Post

Statistics 101 - Measuring Data

Statistics 101 - Measuring Data

The first step in every statistical analysis is to determine whether the data is a population or a sample. A population is the entire set of all possible data values that are of interest in a study. It is usually denoted by the capital letter N. A sample is a population subset usually denoted by the letter n. Most of the time obtaining the whole population data is either impossible or would be extremely hard or expensive. Let’s say you want to gather data about students of a specific city or country. To get population data, you would need to contact all students on university campuses, all studying at home, all on the exchange, all part-time students, and so on. Instead, you can draw sample data which means you just contact randomly selected students.

Descriptive statistics are numbers (more formally: coefficients) used for a summary of available data. Together with data visualization, they form the basis of data analysis. You already know that available data usually means a sample. These numbers, obtained using a sample, are called statistics (the numbers based on the entire population are called parameters).

It’s important to distinguish descriptive statistics from inferential statistics. The latter is used to draw conclusions about the whole population based on its sample.

Types of Data

Having a good understanding of data types is crucial for choosing optimal statistics and visualization methods. At the highest level data can be divided into qualitative (categorical) and quantitative (numerical). Categorical data are data that cannot be represented with numbers (or at least not in mathematical meaning) such as brands of cars, gender, yes or no answer, etc. As its name suggests numerical data are numbers and in general any things that can be measured, such as height, weight, age, and so on.

Quantitative data can additionally be divided into continuous and discrete. In general, discrete data can rather be counted than measured. A good example is the number of children one has - it definitely is an integer and there can only be some certain values like 0, 1, 2, … let’s say up to 15. Continuous data are measurements, for example, a person’s height, which can be represented on the real number line (it can take an infinite number of values).

Qualitative data can be split into nominal and ordinal data. Nominal values act as labels for variables with no quantitative value. For example, if there was a dataset of different car brands we could encode them as BMW = 0, Mercedes = 1, Toyota = 2, and so on.
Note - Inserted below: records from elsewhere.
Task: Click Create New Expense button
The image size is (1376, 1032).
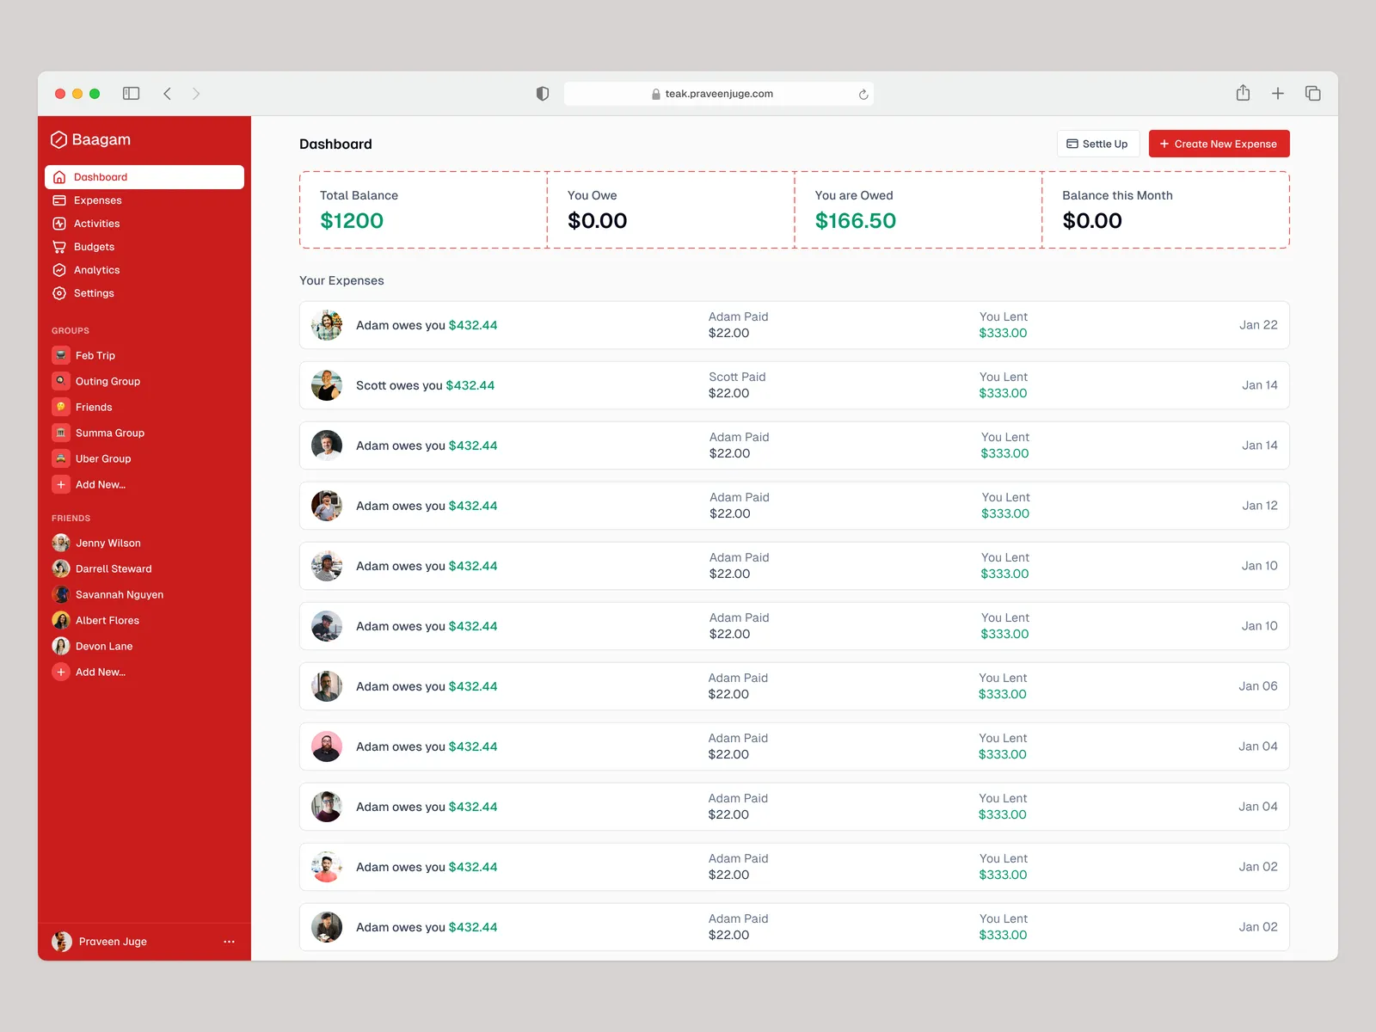Action: pos(1219,144)
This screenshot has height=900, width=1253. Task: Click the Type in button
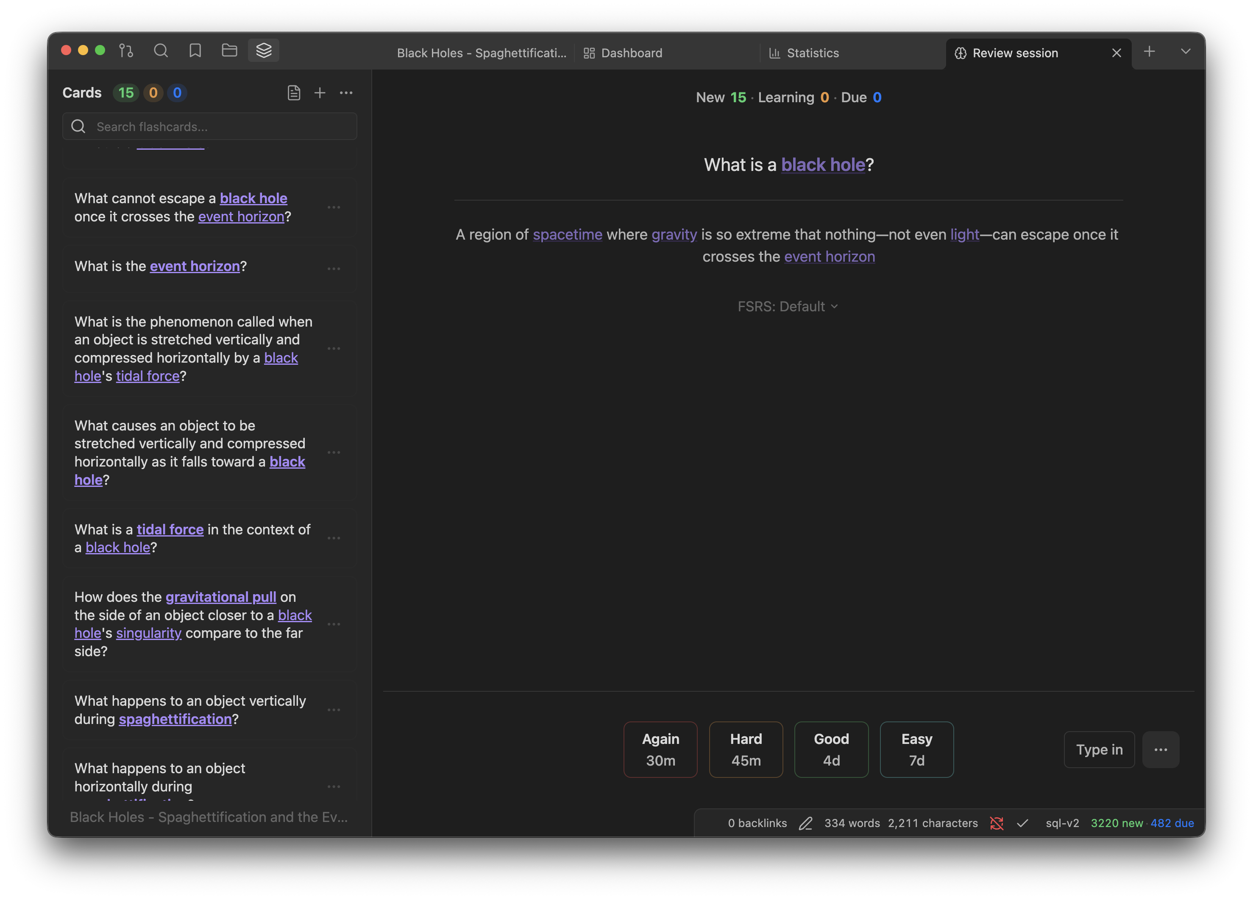1099,750
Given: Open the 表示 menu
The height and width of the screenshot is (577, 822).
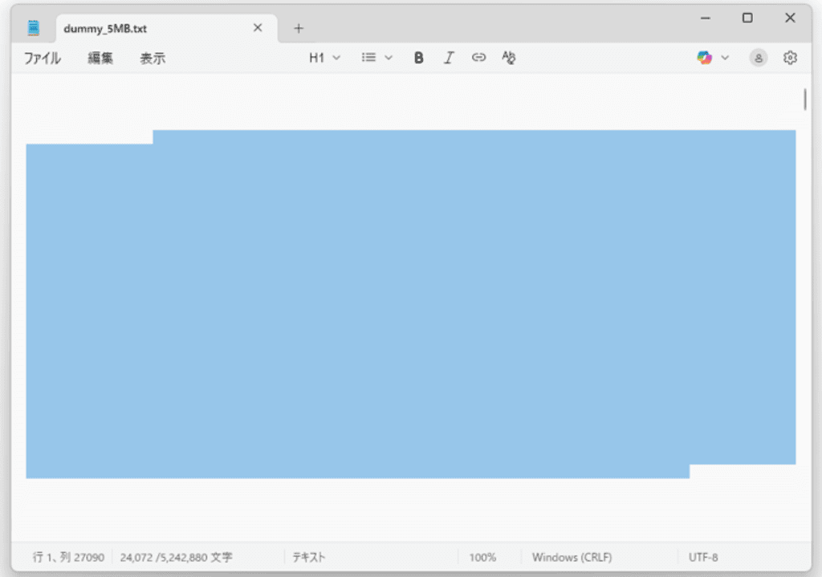Looking at the screenshot, I should tap(153, 58).
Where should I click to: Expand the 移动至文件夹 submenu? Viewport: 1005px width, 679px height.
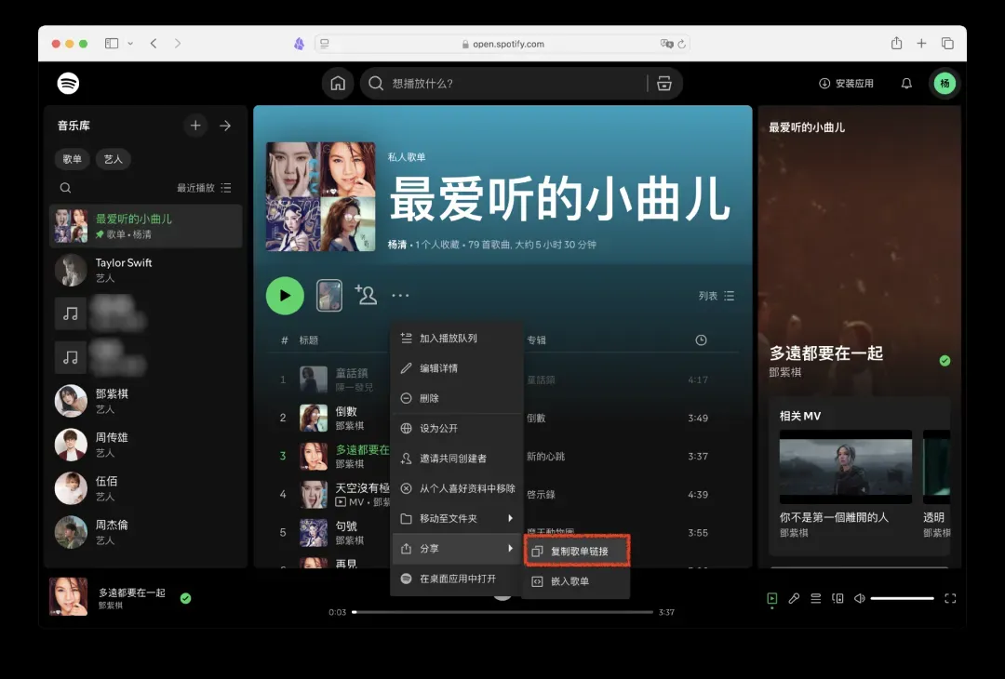[x=456, y=518]
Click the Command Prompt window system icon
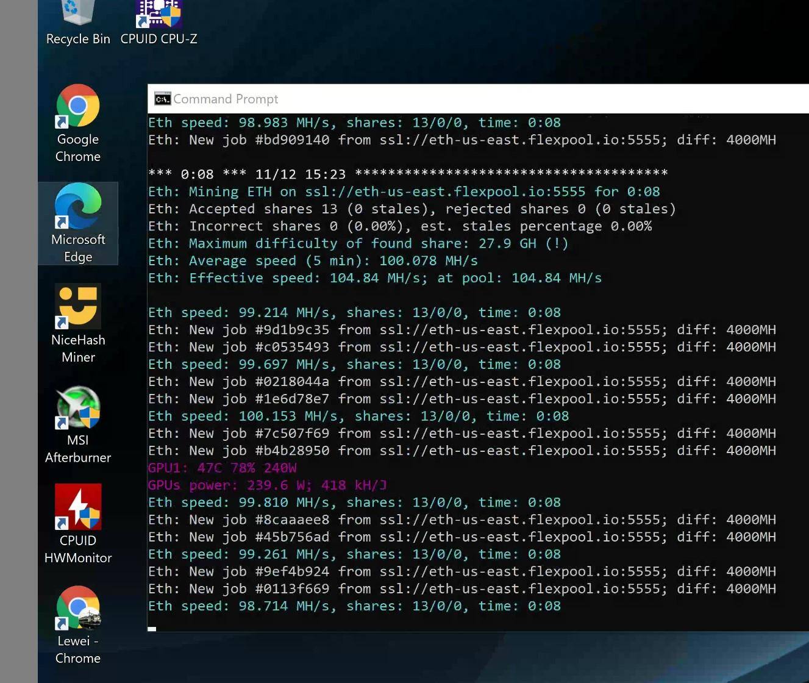 click(162, 99)
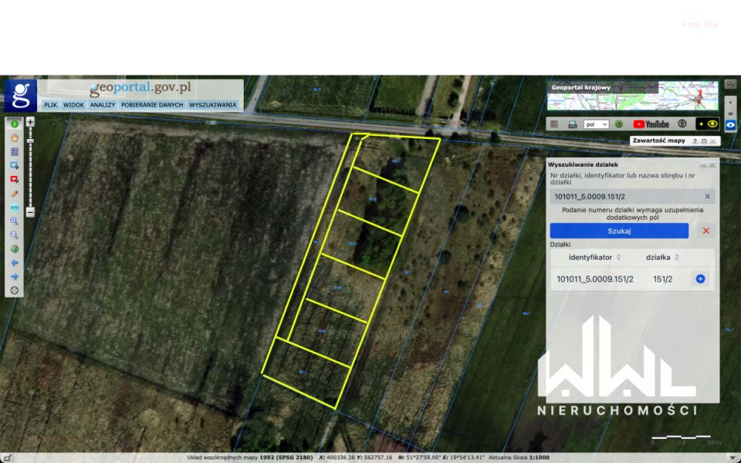Screen dimensions: 741x463
Task: Sort results by identyfikator column
Action: click(x=590, y=257)
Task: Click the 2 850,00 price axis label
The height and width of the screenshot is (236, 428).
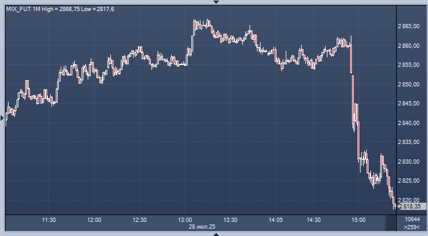Action: click(x=409, y=85)
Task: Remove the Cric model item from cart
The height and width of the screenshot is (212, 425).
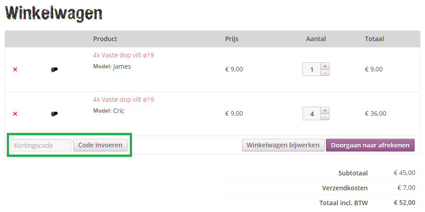Action: point(15,114)
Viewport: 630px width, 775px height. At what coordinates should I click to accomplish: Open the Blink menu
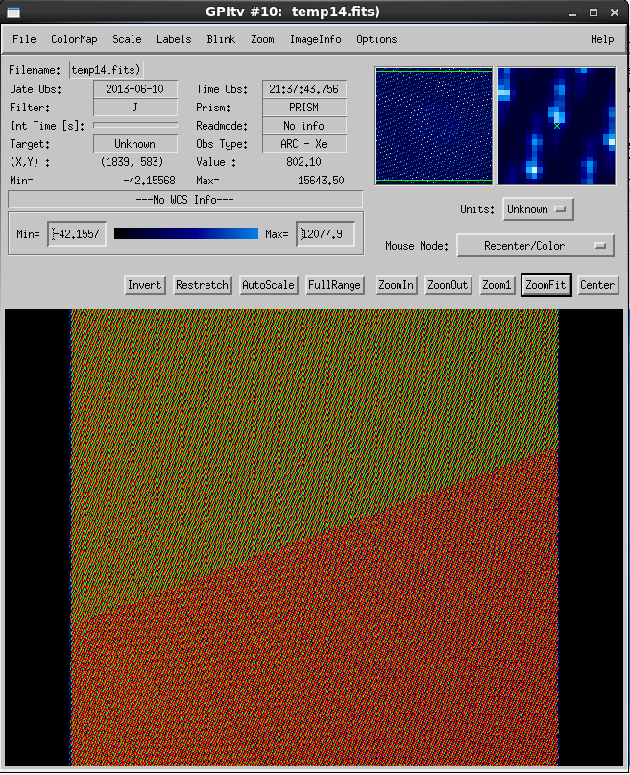(221, 39)
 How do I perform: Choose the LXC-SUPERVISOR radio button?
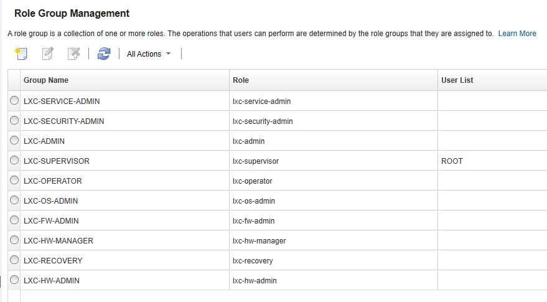tap(14, 160)
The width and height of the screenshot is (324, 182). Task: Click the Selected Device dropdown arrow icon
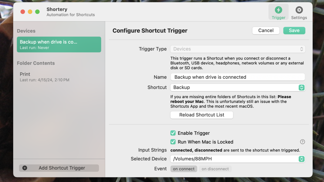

Notice however that these numbers do not represent any order. In the case of a yes or no question, it is also common to assign 0 or 1 values. Such a feature is called dichotomous (binomial) - a categorical data type with only two possible categories. Ordinal values on the other hand represent discrete ordered units. Their use is common in surveys. For example, the level of satisfaction could be measured on a scale from 1 (not satisfied at all) to 10 (extremely satisfied).

There are four common ways to describe a set of observations:

  • measures of central tendency (location)
  • measures of asymmetry
  • measures of statistical dispersion (spread, scatter, variability)
  • measures of statistical dependence (if more than one variable is measured)

Measures of Central Tendency: Mean, Median, Mode

Measures of central tendency attempt to describe a dataset by identifying its central or typical value. The most popular measures are arithmetic mean (average), median and mode.

The arithmetic mean is equal to the sum of all values in a dataset divided by the number of these values. If there are \(n\) values in a dataset, then the sample mean formula is:

\[\bar{x} = \frac{x_1 + x_2 + ... + x_n}{n}\]

or equivalently:

\[‎‎\bar{x} = \frac{\sum_{i=1}^{n‎} x_i}{n}\]

The presented formula refers to the mean of a sample. It is important to be aware of whether a statistic is calculated for a sample or for a population. If you had the entire population data, you would be 100% sure of the calculated measure, while the number calculated from a sample is an approximation of the population parameter. Some formulas are specifically adjusted for the calculation of the population statistic. In the case of the mean, the formula for a population is:

\[\mu = \frac{x_1 + x_2 + ... + x_N}{N}\] \[‎‎\mu = \frac{\sum_{i=1}^{N} x_i}{N}\]

Technically it is a different formula (it uses different notation), but the statistic is computed in the same way. Later you will see statistics that have different formulas and are computed in different ways for sample and population.

One main disadvantage of the mean is that it is heavily affected by outliers (data points that significantly differ from other observations, i.e. are unusually small or large).

The second measure of central tendency is the median. To calculate the median you need to order the dataset in ascending order and take the value on the middle position (or a mean of values on two middle positions in case of an even number of observations). Unlike the mean, the median is not affected by outliers.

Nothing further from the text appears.